Would be great if anyone from the team took a look in here to tell us what other infos to provide. My setup did not change from this message.
I finally lost my patience and tried to assign NC a "unique" domain. I have quite a few subdomains and cnames under the domain that NC runs on, which lead me to the hail mary to move it to its own domain.
I'll report back with my findings in about a week or earlier if it's the same as before.
Never mind, my loose theory was proven wrong unsurprisingly. As soon as I have one „older“ tab and open another, I get kicked out immediately.
It seems NC is messing up the cookies with different tabs, like it tries to verify tab1 with cookie 2 and thus throws errors.
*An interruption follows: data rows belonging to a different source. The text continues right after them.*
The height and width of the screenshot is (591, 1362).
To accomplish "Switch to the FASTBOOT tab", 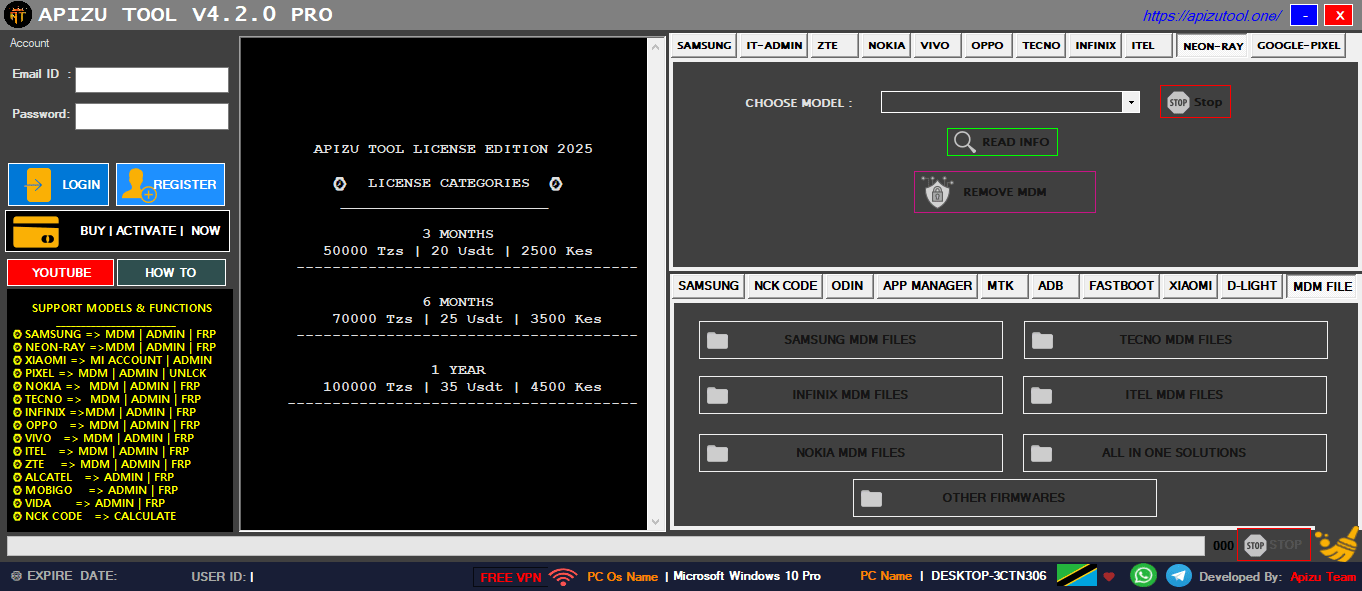I will 1120,285.
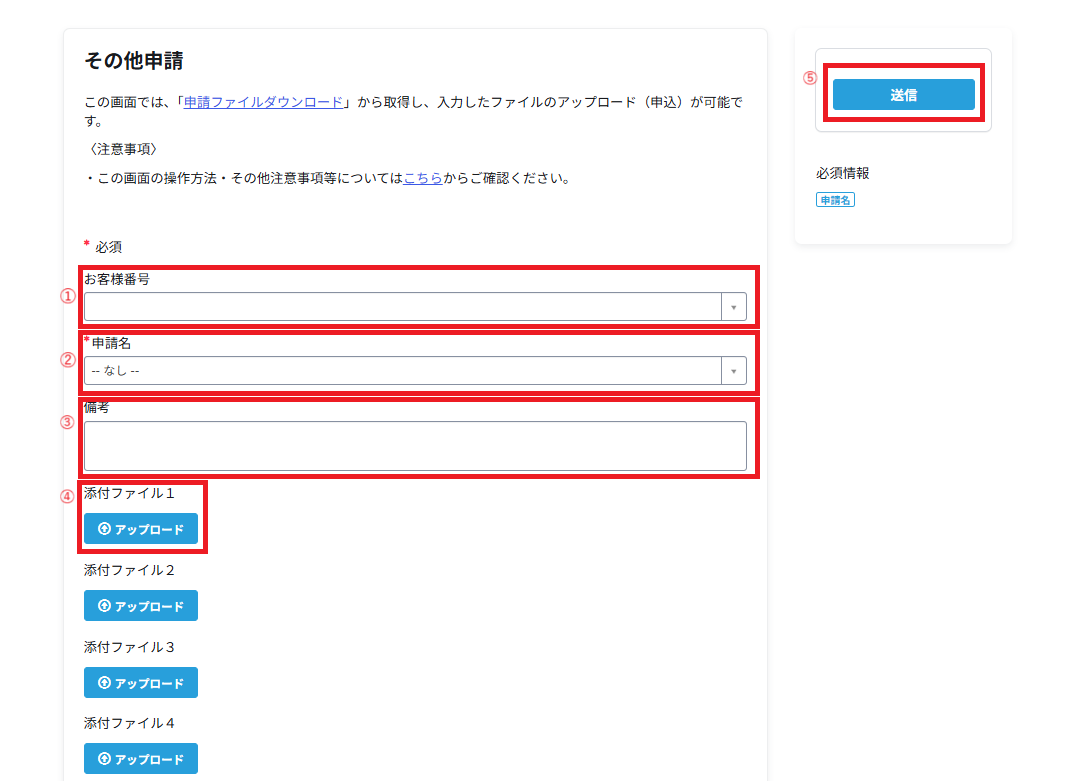
Task: Click the upload arrow icon under 添付ファイル３
Action: (x=104, y=683)
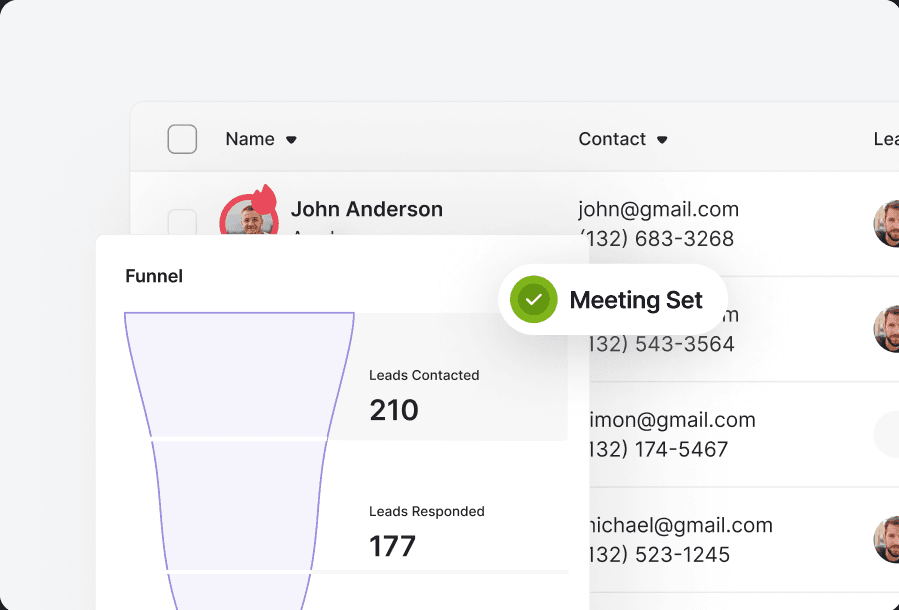The height and width of the screenshot is (610, 899).
Task: Select the Leads Responded 177 funnel stat
Action: click(426, 531)
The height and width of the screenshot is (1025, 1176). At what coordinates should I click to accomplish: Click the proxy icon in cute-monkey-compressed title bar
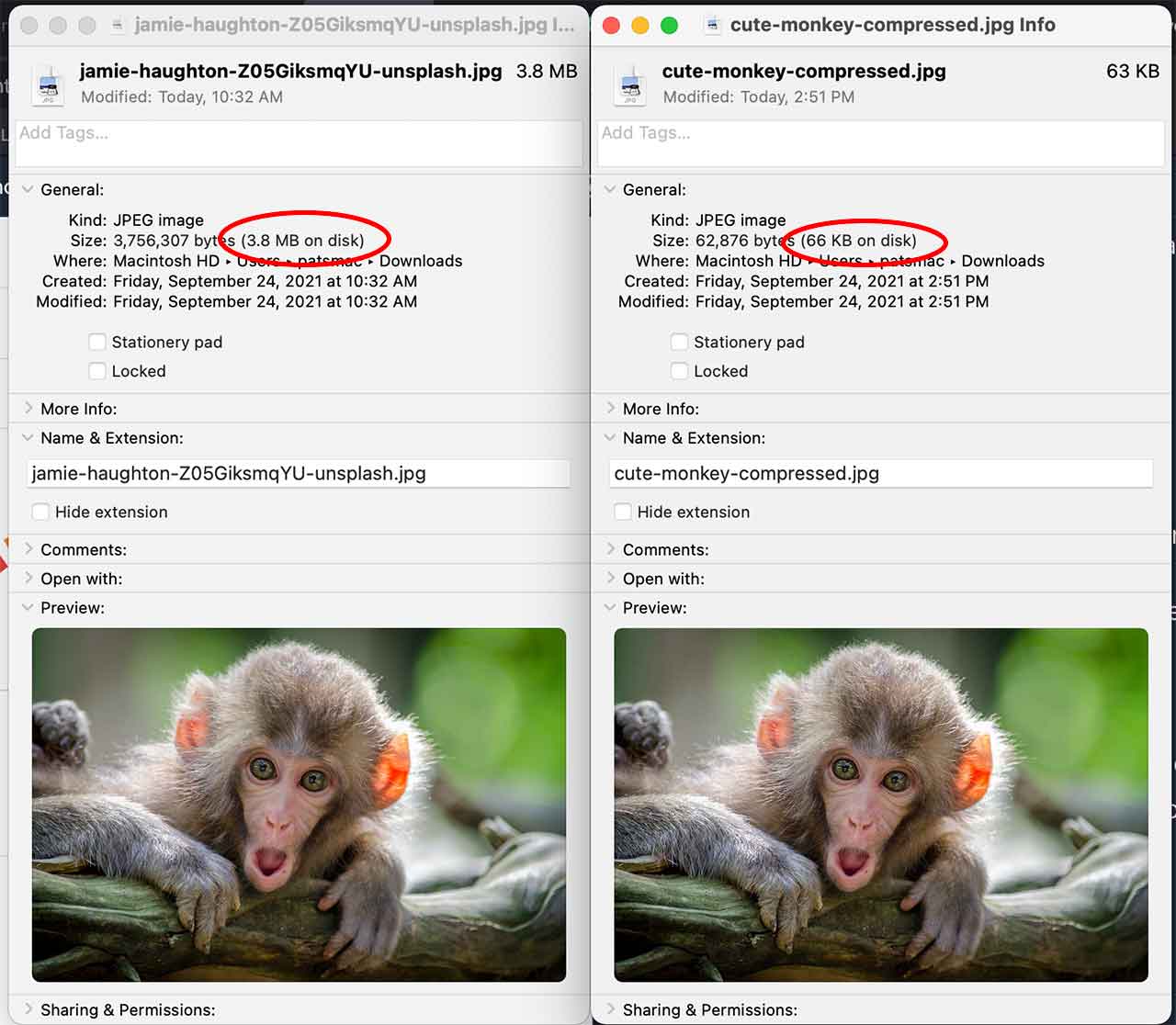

I just don’t know how to troubleshoot this or what information to provide from where
Sorry for the long absence. We also updated to 27.0.1, but this did not lead to any change.
Our access is via a subdomain using a reverse proxy (nginx). Out of sheer desperation, we tried deactivating the settings "Block Common Exploits" and "Cache assets" in the nginx proxy manager for this subdomain. This resulted in the error message appearing just as often, but it no longer has any consequences for the users. We can currently work in several tabs again without any problems. However, the problem is so random that we are not sure whether this was really the cause of the problem or pure coincidence.
Sorry for the long absence. We also updated to 27.0.1, but this did not lead to any change.
Our access is via a subdomain using a reverse proxy (nginx). Out of sheer desperation, we tried deactivating the settings "Block Common Exploits" and "Cache assets" in the nginx proxy manager for this subdomain. This resulted in the error message appearing just as often, but it no longer has any consequences for the users. We can currently work in several tabs again without any problems. However, the problem is so random that we are not sure whether this was really the cause of the problem or pure coincidence.
that's a valuable tip, I'll try to deactivate that as well
We are seeing the same problem with NC 27.0.1 on PHP 8.1
Log gets flooded every some seconds with "Tried to log in $USER but could not verify token". Only very few users are affected by it.
I applied the "trick" @MrRies suggested (deactivate caching, web sockets and 'block common exploits' in Nginx proxy manager) and it seems to remedy the symptoms i.e. being kicked out. However I still have the messages in the log, but for some reason NC doesn't lock me out anymore.
So, it could be a (hopefully) temporary fix until the actual root issue is fixed.